Potential pathogens persist in every single microbiome community. These pathobionts can act as commensals OR they can change their gene expression to act as pathogens under conditions of imbalance and immunosuppression. This pathobiont behavior helps explain why many microbes + viruses tied to chronic inflammatory disease are also regularly identified in healthy subjects. Here are two excellent 2018 studies on the topic:
Lead author: James Paton, University of Adelaide, Australia
The team found that, in the human body, the bacteria S. pneumoniae can persist as a “highly adapted commensal” or a serious pathogen. This difference hinges on its ability to “evade or take advantage of the host inflammatory and immune responses.”

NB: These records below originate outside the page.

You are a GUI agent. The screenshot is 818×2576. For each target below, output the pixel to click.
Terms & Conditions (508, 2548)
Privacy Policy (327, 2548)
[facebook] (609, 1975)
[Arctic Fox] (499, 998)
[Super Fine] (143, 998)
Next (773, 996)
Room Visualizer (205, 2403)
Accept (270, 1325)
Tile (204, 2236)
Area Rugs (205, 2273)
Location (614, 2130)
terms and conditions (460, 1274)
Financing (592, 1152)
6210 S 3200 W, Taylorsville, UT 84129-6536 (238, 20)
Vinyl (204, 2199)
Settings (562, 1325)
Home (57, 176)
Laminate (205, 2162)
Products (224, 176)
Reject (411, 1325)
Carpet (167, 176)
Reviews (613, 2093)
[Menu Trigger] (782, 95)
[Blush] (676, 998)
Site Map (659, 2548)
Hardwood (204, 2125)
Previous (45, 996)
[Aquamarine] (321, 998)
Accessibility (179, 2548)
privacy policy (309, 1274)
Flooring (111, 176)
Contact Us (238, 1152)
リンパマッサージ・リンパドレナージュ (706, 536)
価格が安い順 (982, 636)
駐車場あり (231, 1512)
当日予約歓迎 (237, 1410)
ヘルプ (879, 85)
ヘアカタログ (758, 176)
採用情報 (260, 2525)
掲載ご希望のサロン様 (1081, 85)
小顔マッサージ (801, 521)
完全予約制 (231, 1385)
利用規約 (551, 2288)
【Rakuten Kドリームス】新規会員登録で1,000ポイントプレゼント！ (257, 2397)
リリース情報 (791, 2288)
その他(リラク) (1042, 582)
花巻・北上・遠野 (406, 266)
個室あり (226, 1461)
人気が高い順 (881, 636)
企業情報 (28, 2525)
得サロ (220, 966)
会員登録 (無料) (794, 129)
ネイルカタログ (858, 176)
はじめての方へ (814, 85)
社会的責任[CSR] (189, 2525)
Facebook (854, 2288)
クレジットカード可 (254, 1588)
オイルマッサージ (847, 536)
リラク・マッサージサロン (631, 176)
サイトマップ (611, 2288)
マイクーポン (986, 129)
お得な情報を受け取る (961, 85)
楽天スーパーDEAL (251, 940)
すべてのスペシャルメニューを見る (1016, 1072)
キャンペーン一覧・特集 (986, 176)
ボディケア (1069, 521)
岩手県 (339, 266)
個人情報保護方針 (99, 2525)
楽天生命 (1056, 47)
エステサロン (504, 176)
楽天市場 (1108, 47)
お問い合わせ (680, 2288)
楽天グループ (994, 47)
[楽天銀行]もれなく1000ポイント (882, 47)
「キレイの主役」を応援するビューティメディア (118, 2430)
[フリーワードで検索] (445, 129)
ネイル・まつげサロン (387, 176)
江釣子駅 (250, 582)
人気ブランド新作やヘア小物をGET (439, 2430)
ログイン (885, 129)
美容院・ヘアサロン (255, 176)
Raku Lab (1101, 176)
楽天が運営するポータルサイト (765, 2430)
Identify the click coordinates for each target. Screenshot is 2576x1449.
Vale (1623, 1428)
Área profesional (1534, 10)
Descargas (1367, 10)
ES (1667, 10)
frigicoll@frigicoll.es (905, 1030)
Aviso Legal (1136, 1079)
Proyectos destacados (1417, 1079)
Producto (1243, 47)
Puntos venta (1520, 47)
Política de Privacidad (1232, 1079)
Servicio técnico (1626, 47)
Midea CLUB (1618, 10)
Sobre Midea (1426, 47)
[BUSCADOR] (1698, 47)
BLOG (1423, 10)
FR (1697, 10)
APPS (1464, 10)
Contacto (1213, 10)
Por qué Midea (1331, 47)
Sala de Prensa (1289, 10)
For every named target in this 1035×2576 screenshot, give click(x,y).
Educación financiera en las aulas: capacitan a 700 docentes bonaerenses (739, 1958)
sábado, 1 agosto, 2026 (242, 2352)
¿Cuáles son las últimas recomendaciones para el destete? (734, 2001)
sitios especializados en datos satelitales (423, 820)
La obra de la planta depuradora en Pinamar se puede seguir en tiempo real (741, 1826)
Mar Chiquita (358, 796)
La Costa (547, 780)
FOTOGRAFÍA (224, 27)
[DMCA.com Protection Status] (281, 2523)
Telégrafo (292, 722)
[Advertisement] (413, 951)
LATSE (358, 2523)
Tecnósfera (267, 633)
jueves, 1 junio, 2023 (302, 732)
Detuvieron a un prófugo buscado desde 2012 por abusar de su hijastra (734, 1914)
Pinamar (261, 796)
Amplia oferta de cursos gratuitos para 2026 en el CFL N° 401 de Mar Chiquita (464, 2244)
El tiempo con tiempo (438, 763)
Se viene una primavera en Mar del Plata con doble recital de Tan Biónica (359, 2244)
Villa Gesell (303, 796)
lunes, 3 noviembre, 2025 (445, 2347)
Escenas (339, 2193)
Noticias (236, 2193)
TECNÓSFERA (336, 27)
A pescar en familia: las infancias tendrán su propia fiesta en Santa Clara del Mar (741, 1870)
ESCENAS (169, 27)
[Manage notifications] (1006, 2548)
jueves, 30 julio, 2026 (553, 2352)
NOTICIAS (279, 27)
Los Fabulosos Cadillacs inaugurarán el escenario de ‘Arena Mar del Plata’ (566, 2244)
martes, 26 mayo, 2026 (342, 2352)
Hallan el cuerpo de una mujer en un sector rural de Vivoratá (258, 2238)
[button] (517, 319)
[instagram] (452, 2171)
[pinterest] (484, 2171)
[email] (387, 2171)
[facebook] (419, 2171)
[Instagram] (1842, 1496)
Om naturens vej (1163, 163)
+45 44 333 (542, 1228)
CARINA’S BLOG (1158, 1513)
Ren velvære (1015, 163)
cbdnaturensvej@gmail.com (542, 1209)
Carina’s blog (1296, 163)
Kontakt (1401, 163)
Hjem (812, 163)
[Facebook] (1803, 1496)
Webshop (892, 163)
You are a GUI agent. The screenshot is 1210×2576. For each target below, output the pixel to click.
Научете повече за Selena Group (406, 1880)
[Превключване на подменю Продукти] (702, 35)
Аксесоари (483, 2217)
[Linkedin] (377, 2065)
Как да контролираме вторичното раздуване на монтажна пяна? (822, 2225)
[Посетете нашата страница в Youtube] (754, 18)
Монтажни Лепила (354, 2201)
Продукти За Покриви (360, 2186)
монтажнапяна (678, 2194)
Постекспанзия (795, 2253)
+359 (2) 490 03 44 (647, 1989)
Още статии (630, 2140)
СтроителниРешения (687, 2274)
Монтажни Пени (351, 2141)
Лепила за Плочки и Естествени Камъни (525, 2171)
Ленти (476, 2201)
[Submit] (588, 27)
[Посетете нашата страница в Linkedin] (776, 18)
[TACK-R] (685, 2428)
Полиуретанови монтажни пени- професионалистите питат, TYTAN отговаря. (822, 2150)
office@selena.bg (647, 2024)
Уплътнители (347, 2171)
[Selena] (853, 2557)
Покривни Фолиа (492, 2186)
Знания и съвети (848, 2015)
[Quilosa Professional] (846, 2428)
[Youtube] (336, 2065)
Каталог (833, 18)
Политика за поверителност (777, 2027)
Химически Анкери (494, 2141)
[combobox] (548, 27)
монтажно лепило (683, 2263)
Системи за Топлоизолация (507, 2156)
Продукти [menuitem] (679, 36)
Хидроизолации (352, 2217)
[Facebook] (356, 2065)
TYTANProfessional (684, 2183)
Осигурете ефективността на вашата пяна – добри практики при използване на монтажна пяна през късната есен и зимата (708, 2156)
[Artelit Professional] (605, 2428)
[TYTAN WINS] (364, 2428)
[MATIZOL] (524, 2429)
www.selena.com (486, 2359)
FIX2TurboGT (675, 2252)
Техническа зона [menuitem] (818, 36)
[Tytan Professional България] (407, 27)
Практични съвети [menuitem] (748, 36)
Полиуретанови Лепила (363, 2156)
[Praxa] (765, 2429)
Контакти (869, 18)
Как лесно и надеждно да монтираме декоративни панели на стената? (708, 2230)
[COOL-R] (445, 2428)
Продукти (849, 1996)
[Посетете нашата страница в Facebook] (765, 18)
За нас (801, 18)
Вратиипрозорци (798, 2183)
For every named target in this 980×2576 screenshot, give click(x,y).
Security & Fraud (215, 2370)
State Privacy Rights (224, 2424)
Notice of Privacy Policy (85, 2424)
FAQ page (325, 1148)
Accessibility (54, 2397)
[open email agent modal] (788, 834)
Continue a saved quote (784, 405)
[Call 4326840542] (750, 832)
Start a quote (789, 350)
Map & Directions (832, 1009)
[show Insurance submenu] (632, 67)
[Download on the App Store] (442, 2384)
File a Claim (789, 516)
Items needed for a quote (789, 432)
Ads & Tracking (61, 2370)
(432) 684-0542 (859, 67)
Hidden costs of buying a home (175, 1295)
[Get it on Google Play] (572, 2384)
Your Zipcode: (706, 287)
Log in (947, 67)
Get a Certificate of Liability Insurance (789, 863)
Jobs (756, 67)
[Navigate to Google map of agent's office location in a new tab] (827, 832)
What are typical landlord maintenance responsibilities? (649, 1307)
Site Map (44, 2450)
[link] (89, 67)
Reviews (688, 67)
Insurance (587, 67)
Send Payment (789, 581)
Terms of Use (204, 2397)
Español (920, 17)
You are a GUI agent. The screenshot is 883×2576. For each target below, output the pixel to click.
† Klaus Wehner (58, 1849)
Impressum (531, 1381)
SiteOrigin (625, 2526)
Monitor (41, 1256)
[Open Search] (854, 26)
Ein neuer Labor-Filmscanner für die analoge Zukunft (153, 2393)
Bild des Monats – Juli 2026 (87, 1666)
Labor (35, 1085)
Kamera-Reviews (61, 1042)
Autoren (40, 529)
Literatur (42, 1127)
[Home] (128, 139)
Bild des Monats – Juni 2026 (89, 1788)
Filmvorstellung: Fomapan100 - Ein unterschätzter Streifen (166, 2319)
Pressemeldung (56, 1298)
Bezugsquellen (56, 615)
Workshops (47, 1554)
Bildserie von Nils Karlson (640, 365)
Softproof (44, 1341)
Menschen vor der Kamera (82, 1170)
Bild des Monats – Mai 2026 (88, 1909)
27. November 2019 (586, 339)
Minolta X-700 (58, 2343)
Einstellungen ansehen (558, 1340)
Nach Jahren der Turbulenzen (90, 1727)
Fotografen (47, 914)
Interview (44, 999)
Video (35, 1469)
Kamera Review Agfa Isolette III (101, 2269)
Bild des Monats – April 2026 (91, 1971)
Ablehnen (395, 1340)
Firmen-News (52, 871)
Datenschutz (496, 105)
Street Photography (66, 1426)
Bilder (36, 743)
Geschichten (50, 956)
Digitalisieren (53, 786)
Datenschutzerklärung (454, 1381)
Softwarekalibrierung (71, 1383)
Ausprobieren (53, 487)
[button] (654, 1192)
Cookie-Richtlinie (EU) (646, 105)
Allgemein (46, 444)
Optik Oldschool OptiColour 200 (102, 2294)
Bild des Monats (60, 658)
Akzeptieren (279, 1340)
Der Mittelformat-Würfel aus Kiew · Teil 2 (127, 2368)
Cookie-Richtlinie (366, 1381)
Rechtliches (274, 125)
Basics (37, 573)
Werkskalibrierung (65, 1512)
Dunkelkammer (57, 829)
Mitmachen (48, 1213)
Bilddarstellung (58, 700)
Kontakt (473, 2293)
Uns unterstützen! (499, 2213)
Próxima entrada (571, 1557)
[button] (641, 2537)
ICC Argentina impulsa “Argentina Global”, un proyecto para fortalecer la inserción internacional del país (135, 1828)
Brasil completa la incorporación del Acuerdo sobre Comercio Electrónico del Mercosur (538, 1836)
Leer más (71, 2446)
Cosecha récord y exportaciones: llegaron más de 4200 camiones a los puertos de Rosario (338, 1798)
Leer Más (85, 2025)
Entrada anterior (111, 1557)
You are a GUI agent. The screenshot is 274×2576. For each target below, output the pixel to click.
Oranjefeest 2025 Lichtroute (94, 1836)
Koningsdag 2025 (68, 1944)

Lead author: Ami Bhatt, Stanford University
The team used a new bioinformatics software pipeline to identify the source of bloodstream infections in a group of hospitalized + immunocompromised patients. They found that, in many cases, the same strain of a particular bloodstream pathogen was also identified in a patients’ gut microbiome. This suggests that many hospital-acquired infections are not derived from the external environment, but instead represent a change in host pathobiont activity + location of infection + host immunity.
Future research direction: “The results presented are suggestive of a gut microbiota source for both enteric and nonenteric organisms. However, given that the present study sampled only stool microbiota, we cannot exclude the possibility of the same pathogenic strain colonizing multiple body sites from which the infection may have originated instead.”